Seakan sudah menjadi nasibnya, sepulangnya dari Madinah, Najmuddin jatuh sakit selama empat bulan.

Dokter mengatakan kalau sakit yang dideritanya maag yang telah kronis. Akhirnya, dia menyurus istrinya untuk meramu bahan-bahan yang dibawanya dari Arab Saudi, “Alhamdulilah, ternyata sembuh,” kata Dekan Fakultas Tarbiyah Unisba ini.

Setelah berhasil mengobati diri sendiri di tahun 1988 akhir, Najmuddin coba memberinya obat serupa kepada seorang temannya yang juga mengidap penyakit maag. Berkat Ridha Allah, maka si temannya itu sembuh.
Dan, sejak itulah banyak orang yang datang pada Najmuddin meminta obat yang sama.

Hingga akhirnya berita itu tersebar luas dari mulut ke mulut. Pasien pun datang dengan berbagai macam penyakit. Tak ayal, persediaan obat yang telah diramunya juga habis dalam waktu singkat.
Untuk lebih memperdalam akan khasiat bahan-bahan yang dibawanya itu, ayah dari Eva Najiniyah, Muhammad Iqbal, Muhammad Ramadlan dan Muhammad rido ini membaca kembali buku tersebut. Dia pun lantas membawa lagi bahan-bahan ramuan dari Madinah.

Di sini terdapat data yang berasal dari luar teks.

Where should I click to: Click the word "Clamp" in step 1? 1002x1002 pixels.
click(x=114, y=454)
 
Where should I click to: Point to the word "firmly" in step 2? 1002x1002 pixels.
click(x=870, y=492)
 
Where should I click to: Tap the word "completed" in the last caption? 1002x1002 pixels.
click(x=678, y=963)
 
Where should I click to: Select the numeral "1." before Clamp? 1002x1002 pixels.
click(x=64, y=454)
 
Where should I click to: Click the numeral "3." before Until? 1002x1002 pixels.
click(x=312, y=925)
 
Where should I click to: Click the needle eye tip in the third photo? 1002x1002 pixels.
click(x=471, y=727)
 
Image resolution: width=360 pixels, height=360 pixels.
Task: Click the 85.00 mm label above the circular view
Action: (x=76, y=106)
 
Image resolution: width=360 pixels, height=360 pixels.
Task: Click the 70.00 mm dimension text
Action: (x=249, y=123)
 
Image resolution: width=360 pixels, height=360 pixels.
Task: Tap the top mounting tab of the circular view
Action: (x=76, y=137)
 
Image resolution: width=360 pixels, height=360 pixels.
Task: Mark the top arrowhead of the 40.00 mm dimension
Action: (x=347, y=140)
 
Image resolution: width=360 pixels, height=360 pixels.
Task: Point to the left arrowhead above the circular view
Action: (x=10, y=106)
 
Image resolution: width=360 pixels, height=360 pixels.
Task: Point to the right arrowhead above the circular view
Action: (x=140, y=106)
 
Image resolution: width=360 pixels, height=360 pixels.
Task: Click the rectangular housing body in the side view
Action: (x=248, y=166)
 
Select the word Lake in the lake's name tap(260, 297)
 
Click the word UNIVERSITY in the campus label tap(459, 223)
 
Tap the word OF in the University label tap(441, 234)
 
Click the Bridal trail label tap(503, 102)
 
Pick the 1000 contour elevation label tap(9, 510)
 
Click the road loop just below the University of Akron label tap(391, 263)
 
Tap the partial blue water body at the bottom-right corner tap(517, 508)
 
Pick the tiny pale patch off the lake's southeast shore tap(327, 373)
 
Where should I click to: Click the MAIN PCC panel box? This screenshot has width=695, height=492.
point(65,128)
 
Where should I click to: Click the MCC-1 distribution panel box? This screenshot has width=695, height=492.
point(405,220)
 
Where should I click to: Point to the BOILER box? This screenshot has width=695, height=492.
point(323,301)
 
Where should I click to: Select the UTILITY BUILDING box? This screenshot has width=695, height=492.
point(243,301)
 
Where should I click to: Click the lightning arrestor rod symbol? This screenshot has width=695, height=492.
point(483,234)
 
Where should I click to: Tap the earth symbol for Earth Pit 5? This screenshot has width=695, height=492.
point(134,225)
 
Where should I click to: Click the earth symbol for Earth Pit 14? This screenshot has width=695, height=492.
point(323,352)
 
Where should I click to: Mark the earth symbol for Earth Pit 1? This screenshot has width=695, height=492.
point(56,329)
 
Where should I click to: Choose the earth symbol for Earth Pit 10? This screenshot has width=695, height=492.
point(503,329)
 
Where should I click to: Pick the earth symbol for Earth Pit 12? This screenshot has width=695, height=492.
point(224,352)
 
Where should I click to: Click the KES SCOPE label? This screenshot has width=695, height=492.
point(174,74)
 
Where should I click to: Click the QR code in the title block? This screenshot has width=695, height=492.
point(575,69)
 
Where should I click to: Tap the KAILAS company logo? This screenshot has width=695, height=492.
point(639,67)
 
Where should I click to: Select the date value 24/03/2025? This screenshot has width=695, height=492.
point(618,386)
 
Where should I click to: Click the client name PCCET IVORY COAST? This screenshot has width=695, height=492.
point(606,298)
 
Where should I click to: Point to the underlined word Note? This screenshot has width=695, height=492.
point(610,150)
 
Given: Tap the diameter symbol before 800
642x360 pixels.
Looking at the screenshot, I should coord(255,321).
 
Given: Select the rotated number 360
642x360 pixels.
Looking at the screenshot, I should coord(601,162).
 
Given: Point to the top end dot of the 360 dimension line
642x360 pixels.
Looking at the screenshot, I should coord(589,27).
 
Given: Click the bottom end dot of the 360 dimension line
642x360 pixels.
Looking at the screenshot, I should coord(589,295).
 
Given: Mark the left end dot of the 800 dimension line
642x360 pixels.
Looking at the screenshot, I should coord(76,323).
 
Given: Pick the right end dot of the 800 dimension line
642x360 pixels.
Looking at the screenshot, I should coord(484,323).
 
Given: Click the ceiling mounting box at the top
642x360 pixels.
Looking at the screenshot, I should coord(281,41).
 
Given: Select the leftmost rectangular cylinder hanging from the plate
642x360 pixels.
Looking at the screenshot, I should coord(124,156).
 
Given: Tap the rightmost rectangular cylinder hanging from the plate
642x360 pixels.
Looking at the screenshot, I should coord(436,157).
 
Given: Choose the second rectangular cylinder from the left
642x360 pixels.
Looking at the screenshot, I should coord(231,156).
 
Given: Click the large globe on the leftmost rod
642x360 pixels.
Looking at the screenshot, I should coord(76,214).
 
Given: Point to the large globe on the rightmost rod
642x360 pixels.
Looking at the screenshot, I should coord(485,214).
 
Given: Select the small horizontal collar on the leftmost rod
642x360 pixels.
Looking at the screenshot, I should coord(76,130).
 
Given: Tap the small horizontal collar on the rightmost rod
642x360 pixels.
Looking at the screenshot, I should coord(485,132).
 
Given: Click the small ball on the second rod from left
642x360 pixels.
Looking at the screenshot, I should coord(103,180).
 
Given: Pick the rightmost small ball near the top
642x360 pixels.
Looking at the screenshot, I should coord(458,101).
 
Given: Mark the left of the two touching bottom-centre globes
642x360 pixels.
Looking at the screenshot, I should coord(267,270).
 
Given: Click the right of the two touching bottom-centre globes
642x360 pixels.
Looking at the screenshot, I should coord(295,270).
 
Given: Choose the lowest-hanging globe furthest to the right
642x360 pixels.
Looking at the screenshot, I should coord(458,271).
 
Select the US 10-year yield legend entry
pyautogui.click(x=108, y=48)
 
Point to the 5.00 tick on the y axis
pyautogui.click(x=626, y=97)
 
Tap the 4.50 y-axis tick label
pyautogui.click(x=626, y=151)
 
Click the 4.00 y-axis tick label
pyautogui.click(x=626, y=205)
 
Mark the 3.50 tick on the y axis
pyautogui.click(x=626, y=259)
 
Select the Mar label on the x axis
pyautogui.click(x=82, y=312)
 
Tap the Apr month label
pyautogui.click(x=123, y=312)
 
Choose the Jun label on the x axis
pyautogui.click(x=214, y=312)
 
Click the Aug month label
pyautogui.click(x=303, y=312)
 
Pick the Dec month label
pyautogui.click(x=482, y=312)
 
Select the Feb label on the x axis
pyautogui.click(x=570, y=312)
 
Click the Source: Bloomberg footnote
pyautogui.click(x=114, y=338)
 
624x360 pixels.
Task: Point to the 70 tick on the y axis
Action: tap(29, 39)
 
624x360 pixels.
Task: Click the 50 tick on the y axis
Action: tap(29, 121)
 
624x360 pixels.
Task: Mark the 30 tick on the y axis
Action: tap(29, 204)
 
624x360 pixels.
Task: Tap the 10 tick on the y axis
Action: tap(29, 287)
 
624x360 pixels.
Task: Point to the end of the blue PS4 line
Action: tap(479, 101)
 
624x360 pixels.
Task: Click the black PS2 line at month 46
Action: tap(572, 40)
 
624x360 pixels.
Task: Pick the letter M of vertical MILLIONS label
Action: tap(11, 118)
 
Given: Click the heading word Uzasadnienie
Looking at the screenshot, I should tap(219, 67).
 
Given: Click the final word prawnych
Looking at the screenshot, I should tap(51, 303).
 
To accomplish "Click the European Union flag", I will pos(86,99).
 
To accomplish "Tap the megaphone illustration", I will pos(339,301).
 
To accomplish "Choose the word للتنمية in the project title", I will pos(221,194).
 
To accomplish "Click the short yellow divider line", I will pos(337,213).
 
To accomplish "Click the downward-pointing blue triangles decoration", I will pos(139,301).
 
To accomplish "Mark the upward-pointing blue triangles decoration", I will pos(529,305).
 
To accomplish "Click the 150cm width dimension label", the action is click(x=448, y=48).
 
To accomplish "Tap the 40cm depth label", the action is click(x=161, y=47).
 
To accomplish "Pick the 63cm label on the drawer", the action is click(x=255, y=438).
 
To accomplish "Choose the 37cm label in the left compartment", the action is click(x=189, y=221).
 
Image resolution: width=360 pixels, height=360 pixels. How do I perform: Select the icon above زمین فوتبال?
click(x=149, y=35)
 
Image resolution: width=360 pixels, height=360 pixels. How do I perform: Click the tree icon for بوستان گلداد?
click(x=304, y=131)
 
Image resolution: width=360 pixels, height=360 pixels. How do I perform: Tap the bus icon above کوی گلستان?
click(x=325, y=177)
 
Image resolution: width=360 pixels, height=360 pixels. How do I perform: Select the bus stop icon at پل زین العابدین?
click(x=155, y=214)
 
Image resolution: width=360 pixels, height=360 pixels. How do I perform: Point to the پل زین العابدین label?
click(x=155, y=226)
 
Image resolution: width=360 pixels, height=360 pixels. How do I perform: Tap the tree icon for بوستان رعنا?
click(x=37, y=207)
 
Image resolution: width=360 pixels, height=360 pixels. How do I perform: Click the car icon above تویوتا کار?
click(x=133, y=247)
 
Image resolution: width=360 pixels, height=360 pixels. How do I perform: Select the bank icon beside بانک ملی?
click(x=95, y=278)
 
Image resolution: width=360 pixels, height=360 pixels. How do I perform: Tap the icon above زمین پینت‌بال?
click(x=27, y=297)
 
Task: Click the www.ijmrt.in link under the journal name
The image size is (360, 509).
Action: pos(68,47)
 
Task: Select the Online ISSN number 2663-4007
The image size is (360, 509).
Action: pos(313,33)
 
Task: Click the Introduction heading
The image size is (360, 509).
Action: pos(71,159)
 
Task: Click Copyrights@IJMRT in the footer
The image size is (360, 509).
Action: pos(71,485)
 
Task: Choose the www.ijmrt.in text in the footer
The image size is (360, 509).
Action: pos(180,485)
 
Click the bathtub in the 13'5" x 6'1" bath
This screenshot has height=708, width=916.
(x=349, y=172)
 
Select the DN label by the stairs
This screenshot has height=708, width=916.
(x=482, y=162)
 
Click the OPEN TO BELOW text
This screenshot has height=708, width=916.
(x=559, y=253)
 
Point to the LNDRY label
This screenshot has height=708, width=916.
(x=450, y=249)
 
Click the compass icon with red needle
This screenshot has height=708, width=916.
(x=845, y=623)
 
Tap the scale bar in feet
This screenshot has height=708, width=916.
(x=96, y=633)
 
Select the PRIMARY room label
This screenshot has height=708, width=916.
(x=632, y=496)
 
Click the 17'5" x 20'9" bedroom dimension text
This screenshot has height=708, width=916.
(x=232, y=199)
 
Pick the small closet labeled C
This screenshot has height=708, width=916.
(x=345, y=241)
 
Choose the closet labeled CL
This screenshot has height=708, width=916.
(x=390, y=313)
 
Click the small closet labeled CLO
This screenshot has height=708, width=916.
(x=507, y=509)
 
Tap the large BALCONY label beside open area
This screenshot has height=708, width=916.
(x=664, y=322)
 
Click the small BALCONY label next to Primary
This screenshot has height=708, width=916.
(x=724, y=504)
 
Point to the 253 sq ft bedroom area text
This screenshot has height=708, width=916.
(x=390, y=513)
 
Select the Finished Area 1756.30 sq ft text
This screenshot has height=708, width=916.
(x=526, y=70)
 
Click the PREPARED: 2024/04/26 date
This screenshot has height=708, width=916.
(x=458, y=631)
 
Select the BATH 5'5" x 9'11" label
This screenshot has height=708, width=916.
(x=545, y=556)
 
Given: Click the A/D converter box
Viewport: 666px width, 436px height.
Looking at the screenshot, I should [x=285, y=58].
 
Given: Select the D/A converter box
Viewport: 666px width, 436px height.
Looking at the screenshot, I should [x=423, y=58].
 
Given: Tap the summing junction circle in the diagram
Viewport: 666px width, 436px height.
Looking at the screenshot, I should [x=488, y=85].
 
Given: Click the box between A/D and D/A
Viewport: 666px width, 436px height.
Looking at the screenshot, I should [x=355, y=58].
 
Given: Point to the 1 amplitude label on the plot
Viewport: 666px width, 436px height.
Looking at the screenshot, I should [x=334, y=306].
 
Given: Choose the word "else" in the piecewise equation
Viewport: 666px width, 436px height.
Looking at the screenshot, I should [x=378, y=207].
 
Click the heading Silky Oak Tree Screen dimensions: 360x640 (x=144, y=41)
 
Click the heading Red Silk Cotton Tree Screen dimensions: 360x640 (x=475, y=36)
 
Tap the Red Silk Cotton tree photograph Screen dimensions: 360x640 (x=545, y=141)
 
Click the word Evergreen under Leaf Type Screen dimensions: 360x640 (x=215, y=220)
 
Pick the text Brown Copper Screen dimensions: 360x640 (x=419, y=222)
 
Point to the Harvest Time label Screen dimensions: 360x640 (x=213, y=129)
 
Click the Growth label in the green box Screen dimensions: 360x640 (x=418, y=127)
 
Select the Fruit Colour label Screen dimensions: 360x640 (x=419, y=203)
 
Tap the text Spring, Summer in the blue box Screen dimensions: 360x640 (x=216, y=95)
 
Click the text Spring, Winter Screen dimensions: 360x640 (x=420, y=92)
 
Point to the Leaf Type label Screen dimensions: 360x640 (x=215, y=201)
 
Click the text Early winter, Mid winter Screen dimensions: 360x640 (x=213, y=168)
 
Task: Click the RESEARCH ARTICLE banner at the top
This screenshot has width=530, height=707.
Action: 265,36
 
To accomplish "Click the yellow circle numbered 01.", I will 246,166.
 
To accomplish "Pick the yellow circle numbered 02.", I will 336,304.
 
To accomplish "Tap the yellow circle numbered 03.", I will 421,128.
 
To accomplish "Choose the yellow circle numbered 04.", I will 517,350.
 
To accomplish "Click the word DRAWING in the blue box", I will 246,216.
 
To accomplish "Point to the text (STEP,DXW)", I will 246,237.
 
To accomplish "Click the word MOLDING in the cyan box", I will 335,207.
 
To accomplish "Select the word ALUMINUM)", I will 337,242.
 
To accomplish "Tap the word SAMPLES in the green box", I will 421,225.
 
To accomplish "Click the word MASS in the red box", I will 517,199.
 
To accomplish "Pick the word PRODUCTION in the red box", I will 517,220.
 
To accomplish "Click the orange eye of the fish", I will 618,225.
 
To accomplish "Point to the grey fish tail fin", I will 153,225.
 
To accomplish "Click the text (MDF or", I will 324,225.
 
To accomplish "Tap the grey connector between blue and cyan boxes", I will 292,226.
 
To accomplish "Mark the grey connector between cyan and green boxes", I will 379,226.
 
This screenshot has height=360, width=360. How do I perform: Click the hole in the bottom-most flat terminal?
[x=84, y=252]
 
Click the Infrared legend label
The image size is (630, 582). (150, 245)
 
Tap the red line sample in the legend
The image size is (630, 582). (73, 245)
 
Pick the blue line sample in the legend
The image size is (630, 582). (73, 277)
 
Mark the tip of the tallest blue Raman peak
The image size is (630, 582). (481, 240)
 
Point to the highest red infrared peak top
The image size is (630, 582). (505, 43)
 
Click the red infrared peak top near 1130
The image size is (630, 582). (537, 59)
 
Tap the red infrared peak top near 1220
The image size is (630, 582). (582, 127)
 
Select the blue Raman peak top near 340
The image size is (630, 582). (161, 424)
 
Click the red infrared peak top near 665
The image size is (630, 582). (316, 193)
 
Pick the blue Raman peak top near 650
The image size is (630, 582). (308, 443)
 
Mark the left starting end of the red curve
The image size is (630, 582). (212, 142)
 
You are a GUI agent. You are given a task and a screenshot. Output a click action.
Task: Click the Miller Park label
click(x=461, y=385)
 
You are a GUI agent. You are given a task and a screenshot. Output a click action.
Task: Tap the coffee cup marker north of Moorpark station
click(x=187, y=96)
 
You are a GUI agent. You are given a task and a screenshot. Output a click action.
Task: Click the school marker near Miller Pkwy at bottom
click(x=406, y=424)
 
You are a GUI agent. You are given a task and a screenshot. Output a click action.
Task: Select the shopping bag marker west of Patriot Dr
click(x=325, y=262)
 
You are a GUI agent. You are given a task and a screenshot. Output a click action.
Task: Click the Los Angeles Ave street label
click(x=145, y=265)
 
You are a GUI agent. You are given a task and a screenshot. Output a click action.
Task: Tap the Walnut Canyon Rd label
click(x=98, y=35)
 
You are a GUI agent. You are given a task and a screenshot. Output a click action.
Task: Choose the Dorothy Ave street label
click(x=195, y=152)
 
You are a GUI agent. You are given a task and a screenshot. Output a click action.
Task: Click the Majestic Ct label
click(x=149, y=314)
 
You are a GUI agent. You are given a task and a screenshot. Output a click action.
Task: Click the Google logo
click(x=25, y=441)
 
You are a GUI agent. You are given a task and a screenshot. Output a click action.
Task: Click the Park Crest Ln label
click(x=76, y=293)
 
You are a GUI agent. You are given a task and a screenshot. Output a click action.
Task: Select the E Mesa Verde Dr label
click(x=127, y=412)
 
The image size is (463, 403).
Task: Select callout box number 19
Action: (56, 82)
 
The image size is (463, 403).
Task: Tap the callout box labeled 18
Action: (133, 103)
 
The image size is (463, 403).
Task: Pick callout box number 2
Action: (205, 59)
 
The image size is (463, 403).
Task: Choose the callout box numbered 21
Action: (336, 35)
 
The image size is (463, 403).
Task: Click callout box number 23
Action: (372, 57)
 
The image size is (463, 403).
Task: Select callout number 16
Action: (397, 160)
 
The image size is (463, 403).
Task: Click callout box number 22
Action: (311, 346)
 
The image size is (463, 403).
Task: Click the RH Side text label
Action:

“Soalnya, dulu bahan-bahan tersebut sulit didapatkan disini. Tapi sekarang hampir 70% bahan tersebut bisa diperoleh. Bahkan saya menanamnya sendiri di tiga tempat, yait Cianjur, Sumedang dan Cilengkrang – Ujungberung, Bandung,” ungkap dosen P.A.I Unisba ini.

Bahan-bahan yang digunakan untuk mengobati pasiennya berasal dari nabati dan hewani. Dari Nabati berupa rumput-rumputan dan akar-akaran. Sedangkan hewani dari minyak Unta yang masih diimpornya dari Arab saudi.

Bahan tersebut dia olah bersama istrinya. “Saya punya alatnya, dan enam orang asisten yang membantu mengolah bahannya. Tapi dalam proses pengolahan akhir saya dan istri yang melakukannya. Hasilnya dalam bentuk kapsul, tablet dan sirup. Ini dilakukan karena takarannya harus tepat. Kalau tidak resikonya besar. Saya tidak sembarangan membuat, sudah jadi pun saya cicipi terlebih dahulu untuk mengetahui ketepatannya,” papar pria yang punya hobi mancing ini.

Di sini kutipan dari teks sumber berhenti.